Today’s post will look at the kinds of threats to availability and security that arise from misconfigurations and single points of failure in your public cloud environments – AWS and Azure – threats you should avoid by shifting resilience testing left.
Ideally, following every software change or version update, or new capabilities introduced by cloud providers, validation tests should be conducted to examine where changes to configurations should be made. However, the typical development sequence doesn’t normally include such tests. And realistically, it’s impossible to manually keep track of all reconfigurations that must be made to accommodate each application change, version, capability or service.
In our latest webinar entitled “Shifting Left on Cloud Infrastructure Availability” we reviewed a few examples of such misconfigurations. Here’s a recap:
- EBS volume size limit is too low – Potential disruption or downtime on AWS: Five scaling groups are using the same EBS volume on a general purpose SSD. Right now the amount available to them is 307 GB but when they scale up, they’ll need close to 500 GB and this will exceed the amount available.

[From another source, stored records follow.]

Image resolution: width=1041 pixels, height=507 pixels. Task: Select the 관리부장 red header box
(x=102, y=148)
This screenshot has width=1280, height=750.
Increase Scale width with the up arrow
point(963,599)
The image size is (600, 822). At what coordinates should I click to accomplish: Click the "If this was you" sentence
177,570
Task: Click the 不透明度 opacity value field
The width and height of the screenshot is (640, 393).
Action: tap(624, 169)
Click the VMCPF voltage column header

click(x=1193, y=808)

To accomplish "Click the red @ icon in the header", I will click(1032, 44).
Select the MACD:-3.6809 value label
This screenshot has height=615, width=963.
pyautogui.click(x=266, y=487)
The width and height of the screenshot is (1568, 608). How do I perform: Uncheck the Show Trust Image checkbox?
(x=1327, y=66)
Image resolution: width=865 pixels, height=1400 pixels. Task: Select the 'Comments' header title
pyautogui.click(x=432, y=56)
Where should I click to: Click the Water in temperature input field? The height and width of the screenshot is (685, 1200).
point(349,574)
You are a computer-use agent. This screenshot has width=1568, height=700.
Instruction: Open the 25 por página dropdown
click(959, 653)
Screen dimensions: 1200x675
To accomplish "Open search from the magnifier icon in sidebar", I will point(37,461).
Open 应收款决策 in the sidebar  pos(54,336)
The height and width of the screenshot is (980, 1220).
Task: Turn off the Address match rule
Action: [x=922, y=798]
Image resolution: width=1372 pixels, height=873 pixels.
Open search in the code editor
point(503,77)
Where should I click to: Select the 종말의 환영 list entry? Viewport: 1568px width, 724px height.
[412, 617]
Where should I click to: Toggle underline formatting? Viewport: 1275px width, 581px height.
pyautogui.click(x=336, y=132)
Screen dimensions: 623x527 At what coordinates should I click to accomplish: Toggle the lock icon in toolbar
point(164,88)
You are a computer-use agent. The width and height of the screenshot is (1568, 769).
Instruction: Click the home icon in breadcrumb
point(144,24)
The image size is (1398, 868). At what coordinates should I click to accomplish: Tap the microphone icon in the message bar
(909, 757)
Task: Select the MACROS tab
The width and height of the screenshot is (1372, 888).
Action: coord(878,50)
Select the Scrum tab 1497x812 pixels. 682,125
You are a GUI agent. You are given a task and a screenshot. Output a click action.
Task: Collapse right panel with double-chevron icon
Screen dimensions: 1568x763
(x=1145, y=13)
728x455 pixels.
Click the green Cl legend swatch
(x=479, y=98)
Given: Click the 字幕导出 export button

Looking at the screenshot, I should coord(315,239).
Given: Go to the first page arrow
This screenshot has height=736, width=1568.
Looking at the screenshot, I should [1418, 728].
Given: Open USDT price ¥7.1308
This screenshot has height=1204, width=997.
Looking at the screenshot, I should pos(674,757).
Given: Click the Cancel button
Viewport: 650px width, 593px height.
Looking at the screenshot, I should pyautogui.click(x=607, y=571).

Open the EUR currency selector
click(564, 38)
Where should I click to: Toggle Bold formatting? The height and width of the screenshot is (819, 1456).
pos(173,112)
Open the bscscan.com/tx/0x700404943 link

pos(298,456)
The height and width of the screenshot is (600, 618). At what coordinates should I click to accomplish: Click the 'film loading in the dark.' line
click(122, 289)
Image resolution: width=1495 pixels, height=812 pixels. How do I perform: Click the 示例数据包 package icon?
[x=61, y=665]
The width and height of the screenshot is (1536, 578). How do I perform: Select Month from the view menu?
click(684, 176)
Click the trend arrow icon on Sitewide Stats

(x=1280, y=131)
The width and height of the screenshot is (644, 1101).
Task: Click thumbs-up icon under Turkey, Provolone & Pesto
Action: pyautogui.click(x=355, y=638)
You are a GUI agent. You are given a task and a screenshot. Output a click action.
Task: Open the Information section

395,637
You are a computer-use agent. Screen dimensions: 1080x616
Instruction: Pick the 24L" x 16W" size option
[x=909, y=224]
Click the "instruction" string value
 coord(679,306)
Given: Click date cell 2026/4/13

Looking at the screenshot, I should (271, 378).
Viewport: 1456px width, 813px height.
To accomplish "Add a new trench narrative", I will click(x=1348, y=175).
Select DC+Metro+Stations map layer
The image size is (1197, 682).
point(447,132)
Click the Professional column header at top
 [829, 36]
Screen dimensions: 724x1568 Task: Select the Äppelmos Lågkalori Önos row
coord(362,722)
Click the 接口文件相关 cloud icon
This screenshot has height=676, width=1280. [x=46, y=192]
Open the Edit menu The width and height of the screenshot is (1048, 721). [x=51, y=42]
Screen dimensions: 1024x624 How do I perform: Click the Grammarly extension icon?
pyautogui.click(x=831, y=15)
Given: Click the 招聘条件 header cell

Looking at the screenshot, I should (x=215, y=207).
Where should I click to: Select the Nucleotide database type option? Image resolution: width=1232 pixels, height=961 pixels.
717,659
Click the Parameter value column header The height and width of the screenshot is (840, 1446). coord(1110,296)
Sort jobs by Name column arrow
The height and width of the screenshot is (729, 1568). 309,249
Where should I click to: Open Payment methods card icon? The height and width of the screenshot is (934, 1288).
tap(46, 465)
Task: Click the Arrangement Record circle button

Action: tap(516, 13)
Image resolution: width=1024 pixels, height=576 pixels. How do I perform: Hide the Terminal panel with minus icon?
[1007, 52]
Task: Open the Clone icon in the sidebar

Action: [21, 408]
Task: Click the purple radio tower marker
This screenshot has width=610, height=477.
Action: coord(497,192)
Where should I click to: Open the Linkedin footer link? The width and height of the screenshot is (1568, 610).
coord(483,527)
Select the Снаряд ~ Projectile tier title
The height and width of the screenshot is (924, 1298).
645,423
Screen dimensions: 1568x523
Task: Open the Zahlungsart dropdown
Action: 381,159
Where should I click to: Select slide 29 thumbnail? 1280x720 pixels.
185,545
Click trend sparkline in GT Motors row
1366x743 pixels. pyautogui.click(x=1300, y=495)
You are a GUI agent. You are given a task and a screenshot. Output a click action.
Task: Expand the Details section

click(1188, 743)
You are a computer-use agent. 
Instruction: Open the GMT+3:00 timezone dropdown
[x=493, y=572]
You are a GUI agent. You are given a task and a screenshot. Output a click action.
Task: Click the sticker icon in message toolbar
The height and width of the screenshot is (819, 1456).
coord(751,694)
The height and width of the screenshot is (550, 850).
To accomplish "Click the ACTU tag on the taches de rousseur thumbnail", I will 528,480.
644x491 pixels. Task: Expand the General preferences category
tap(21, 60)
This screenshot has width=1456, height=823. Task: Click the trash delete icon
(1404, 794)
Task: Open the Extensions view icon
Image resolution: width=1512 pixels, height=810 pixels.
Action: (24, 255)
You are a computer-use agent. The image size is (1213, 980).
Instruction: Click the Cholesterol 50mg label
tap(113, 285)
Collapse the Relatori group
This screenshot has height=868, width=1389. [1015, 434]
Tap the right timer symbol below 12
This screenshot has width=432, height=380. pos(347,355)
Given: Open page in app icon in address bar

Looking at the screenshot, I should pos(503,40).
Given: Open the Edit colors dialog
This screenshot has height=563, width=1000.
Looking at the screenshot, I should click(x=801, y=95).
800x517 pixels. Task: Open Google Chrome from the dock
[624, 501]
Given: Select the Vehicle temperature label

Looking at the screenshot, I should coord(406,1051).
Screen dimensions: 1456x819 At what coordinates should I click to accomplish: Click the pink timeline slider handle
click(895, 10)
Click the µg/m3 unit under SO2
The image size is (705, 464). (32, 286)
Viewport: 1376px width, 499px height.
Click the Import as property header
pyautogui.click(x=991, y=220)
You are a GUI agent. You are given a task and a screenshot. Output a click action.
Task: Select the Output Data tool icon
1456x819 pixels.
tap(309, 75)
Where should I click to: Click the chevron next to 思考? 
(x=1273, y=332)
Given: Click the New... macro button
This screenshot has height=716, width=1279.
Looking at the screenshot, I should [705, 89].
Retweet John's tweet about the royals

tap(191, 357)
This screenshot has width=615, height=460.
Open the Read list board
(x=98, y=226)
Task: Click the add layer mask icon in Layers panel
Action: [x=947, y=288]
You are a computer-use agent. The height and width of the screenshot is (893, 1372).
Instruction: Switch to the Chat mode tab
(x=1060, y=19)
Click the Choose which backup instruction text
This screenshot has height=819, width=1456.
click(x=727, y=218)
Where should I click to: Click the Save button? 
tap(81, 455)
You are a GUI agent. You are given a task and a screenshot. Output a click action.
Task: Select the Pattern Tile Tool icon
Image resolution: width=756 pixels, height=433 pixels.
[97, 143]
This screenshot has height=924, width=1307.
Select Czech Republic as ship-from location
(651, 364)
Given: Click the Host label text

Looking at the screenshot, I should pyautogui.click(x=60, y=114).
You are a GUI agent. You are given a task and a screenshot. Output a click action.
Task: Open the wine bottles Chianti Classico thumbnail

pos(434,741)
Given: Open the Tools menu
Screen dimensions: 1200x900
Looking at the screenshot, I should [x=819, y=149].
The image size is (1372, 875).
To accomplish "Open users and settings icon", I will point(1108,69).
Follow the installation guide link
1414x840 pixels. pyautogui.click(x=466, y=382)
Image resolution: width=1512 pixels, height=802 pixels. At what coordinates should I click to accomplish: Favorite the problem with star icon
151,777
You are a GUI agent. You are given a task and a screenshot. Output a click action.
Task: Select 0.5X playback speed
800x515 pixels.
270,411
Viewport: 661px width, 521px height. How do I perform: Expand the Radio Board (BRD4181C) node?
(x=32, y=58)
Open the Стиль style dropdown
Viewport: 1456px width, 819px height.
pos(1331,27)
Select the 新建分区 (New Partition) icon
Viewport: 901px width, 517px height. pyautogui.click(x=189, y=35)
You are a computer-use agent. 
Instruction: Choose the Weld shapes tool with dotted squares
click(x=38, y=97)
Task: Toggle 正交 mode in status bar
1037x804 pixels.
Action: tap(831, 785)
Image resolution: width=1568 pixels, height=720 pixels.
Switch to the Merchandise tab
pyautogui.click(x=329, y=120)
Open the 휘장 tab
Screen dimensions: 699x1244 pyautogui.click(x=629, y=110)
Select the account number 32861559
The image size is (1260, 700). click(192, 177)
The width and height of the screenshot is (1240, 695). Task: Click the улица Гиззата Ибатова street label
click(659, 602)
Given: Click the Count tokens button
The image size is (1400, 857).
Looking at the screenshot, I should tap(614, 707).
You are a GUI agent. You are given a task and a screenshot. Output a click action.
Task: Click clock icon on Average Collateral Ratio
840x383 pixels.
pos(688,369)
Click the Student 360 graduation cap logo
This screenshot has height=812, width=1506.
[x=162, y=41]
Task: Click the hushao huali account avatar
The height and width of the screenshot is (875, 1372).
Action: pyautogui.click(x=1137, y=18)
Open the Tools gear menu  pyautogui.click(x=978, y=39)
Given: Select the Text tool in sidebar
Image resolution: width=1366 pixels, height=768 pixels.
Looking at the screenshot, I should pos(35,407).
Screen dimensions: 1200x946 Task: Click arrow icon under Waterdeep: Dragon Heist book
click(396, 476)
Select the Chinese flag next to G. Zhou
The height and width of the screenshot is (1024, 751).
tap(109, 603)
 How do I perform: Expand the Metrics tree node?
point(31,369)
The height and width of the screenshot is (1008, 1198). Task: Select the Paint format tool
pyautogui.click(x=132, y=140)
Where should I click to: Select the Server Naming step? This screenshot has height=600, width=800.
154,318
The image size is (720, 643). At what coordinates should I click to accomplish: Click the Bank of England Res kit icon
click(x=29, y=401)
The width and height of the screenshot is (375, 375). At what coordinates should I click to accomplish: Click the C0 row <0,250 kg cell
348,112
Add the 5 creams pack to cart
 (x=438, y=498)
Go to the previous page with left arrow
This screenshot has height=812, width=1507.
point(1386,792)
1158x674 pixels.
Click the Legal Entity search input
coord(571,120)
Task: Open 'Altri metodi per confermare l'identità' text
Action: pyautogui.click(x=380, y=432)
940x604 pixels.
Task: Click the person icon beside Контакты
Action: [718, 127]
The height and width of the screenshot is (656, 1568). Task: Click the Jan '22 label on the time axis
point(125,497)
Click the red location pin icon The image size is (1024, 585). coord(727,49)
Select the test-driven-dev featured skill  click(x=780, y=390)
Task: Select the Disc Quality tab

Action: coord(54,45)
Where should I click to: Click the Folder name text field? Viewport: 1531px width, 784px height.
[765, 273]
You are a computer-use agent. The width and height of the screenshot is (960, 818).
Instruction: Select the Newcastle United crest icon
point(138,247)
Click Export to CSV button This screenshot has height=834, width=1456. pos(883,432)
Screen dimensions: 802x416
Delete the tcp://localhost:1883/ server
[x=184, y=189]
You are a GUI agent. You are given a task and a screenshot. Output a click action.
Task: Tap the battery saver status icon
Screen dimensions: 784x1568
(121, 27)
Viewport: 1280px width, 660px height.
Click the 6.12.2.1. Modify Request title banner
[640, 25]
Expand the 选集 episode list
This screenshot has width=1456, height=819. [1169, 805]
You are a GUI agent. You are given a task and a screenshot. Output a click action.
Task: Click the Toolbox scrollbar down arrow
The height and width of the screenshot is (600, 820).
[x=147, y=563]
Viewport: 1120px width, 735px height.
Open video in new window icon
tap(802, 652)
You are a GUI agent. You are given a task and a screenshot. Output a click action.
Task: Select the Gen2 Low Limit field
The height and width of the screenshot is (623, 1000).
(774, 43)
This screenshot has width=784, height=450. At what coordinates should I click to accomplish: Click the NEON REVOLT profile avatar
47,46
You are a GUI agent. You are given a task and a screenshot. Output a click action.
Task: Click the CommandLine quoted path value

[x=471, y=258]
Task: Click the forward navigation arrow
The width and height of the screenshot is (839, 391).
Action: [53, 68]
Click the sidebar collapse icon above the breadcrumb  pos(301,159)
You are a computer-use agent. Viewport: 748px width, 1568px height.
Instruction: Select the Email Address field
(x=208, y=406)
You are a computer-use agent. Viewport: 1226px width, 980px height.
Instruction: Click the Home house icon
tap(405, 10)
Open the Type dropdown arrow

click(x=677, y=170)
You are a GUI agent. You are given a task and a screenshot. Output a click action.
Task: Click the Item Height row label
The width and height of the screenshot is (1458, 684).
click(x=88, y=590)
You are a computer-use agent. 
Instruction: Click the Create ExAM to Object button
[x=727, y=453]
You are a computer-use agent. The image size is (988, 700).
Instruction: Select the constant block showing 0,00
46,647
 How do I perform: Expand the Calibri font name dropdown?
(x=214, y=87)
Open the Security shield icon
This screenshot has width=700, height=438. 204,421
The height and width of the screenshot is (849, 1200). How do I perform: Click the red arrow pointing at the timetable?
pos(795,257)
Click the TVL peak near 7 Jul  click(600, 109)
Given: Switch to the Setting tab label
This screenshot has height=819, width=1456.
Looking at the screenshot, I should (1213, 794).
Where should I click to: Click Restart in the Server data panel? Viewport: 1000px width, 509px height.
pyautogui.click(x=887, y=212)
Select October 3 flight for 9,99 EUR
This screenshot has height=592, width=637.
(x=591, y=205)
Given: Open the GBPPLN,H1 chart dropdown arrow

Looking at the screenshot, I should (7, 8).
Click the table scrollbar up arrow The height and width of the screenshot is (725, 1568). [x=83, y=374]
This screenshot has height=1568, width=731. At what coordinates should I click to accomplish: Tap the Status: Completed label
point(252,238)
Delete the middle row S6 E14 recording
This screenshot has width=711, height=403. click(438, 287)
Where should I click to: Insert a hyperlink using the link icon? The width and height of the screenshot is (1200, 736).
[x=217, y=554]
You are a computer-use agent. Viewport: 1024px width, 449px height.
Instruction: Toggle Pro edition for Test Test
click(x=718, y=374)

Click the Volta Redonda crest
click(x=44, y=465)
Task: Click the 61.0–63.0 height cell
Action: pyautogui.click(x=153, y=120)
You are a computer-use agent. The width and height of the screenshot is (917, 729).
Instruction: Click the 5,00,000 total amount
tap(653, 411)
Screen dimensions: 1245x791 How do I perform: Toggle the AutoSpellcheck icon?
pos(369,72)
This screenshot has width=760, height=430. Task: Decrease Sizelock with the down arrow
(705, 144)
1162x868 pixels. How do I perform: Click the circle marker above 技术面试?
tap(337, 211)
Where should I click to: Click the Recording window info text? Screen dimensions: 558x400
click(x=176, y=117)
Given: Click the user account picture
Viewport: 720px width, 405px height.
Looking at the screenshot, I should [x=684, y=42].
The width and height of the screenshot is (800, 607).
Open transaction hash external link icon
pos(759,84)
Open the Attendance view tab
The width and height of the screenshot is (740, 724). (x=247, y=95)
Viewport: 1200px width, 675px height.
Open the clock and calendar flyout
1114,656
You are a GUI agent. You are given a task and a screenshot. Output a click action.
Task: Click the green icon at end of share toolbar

- EC2 with unrestricted SSH access – Potential security breach on AWS: EC2 instances with public IP addresses have unrestricted SSH access worldwide, representing a major security risk.
- Unavailable scaling group resources – Potential disruption or downtime on AWS: A block device snapshot is missing from a resource needed for launch configuration. When an auto-scaling group will need to add an instance, the missing snapshot will not allow its launch.
- Incomplete VM snapshot – Potential data loss on AWS and Azure: A newer disk added to a VM is missing a snapshot. In case of a cyberattack or other reason for data loss, data would not be recoverable.
- Insufficient subnet addresses – Potential disruption or downtime on Azure: Four VM scale set groups are deployed on a subnet with a limit of 256 addresses; the VMSS groups will need additional instances but this will exceed the number of addresses available.
Our AvailabilityGuard NXG™ solution checks for hundreds of potential misconfigurations and single points of failure. The risks above are only a handful of potential scenarios that might occur. It’s very important to be aware that since native tools like AWS Trusted conducts only about 20 checks and Azure only about 5, there’s a very high likelihood that resilience issues which can cause disruption or downtime won’t be detected before they erupt.
AvailabilityGuard NXG scans the enterprise’s entire IT stack for configuration information and compares this against a knowledgebase containing all the constantly updated information available and needed on vendor and user best practices. This is how issues critical to resilience are discovered in time to prevent them from becoming a risk to resilience.